Evidence from a neurologist that Mrs Harris does have testamentary capacity was accepted by the court. In 2005, Mrs Harris failed to recognise she had outstanding tax debts since 1999. Professor Watson said that Mrs Harris’ failure to lodge tax returns could not be attributed to dementia, unless the dementia was at least moderately severe (at 357). He further noted that if such failures were attributable to dementia then Mrs Harris’ would not have been able to attend to the payment of other bills such as council rates and her car registration, which she in fact continued to keep up with up to 2005. Her inaction did not mean she was suffering from dementia.


The court therefore did not accept the evidence that determined Mrs Harris to have dementia and consequently that Mrs Harris lacked capacity. Indeed, Mrs Harris had a vitamin B12 deficiency instead. The court thus accepted Professor Watson’s evidence that ‘none of Mrs Harris’ medical conditions, nor her general mental condition, was likely to have affected her ability to understand the nature of the act of making a will and its effect, nor to understand the extent of the property of which she was disposing, nor to identify to claims which she ought to consider, nor the value of the claims to which she ought to give effect’ (at 199).

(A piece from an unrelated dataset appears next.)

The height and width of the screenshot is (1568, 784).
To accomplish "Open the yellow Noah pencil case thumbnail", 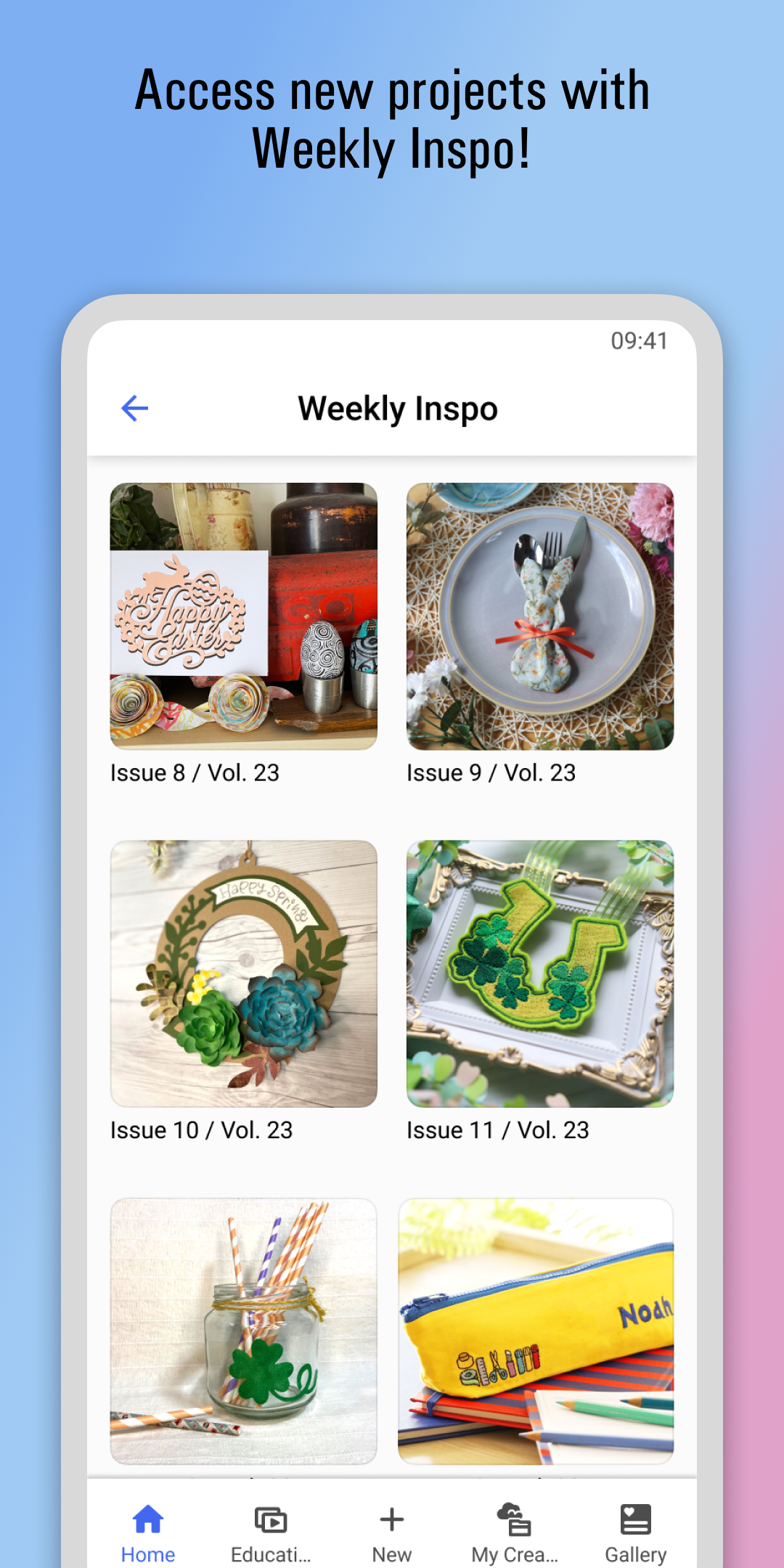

Ultimately, Mrs Harris satisfied the essential conditions for will-making capacity as described in Banks v Goodfellow. Mrs Harris had the capacity to revoke her 1996 will that named her niece the beneficiary, and to make the April 2005 will that named her next-door neighbour, Mrs Gray, the beneficiary. The court found in favour of Mrs Gray and granted letters of administration to her.